O trato com a cidade é diferente. Já estão incorporadas as mudanças que não são opostas. Explico a provável razão: a escritora Luciene Carvalho nunca partilhou das regalias do “centro”, dos costumes dos abastados, das viagens internacionais. E, se algum dia gozou do fausto das mais tradicionais famílias, o hábito não se incorporou à mulher geograficamente plantada no Porto, uma outra cidade, um outro universo. Em geral, há saudade da perda. Se imaginarmos que a escritora não comunga do sentido convencional de tradição e nem tampouco pretende replicá-la, não há porque a obsessão com um passado naturalmente mutante.

A vida da escritora está vinculada ao quotidiano urbano quando sai do mundo paralelo que é o quintal remanescente. Ela não se lamenta por ter perdido nada porque nada era realmente seu. Da mesa aristocrática, Luciene nunca se fartou. Aquele idílio cuiabano, cantado em verso e prosa, não pertenceu à maioria da população cuiabana. A atenção da escritora está voltada para uma cidade que, até então, era apagada na literatura: a Cuiabá da mulher comum que ganha um salário mínimo, anda de ônibus, espera nas filas de banco e consome comida de rua. Destaco um dos contos de Luciene Carvalho que mais me impressiona:

As lentes dos óculos Jackie O. refletem o cumprimento ‘oi!!!’ e só então seu dia começava de verdade. A calça branca de lycra agarrava com vontade o quadril farto que se demorava na ferragem da roleta, enquanto mãos cegas fingiam procurar o vale-transporte nos escaninhos mais que conhecidos da bolsa curta de camelô. Aquele breve interlúdio matinal vinha dando alma nova à manhã dela; já não se preparava apenas para limpar os corredores intermináveis do Hospital Geral, já não se exasperava com clorofórmios e desinfetantes, já não se incomodava com o escarro do pai que se levantava para continuar o porre interrompido na noite anterior; já não lhe pesava a chegada dos 45 anos. Não! Acordava para ele, se vestia e maquiava para ele; o cobrador da linha 508. Tinha que ser pontual para pegar o ônibus certo e poder realizar aquela cena matinal: unhas pintadas com esmalte vermelho escondiam o contato com os corrosivos e descansavam por um minuto sobre a caixa de dinheiro. O cabelo alisado com chapinha no fim-de-semana exigia que ela se inclinasse em direção à bolsa para mostrar seu balanço, a língua umedecia o lábio roxo de cuiabana antiga e: ‘Oi’!!!

**Registros de dados**
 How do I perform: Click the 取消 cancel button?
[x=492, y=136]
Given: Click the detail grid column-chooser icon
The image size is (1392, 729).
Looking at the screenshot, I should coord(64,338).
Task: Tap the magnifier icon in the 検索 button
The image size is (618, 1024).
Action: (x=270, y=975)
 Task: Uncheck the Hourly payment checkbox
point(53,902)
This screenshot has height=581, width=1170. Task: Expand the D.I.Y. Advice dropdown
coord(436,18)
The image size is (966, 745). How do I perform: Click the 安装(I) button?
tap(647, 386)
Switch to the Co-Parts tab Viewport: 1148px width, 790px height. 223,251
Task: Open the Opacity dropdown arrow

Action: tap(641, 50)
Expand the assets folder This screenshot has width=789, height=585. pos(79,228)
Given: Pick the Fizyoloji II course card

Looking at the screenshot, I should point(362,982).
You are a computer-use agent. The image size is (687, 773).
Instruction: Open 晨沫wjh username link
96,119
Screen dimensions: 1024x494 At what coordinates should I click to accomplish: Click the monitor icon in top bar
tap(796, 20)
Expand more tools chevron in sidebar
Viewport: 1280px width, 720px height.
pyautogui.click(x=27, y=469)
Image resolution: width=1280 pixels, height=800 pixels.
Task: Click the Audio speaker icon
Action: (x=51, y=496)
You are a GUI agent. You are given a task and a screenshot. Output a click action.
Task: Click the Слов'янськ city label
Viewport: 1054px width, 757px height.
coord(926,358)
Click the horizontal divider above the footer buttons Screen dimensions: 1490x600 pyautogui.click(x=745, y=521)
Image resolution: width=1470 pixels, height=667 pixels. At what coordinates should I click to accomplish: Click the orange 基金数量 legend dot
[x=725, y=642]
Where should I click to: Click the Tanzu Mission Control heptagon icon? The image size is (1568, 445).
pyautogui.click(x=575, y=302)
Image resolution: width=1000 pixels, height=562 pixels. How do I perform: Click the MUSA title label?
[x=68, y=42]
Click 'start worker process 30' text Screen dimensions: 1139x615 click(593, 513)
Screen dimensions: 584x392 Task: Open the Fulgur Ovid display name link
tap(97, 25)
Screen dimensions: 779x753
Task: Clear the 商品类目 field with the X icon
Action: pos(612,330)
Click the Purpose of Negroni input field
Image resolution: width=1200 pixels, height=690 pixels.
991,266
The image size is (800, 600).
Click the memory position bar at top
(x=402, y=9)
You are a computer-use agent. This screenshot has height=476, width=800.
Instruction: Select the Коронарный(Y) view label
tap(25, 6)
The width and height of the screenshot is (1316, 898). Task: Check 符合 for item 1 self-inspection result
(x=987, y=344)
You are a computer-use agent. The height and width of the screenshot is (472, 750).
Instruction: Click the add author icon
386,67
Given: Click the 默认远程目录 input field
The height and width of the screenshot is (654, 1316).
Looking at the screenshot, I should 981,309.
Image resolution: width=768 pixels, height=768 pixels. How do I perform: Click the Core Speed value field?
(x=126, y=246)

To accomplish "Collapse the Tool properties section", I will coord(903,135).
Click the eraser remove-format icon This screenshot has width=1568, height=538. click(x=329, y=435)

**TAREFA**
No texto selecionado, para o cobrador de qual linha de ônibus a personagem do conto se veste e se maquia? Responda, por favor, em poucas palavras. Os registros não têm nenhum papel nesta atividade.

**SUA RESPOSTA**
Da linha 508.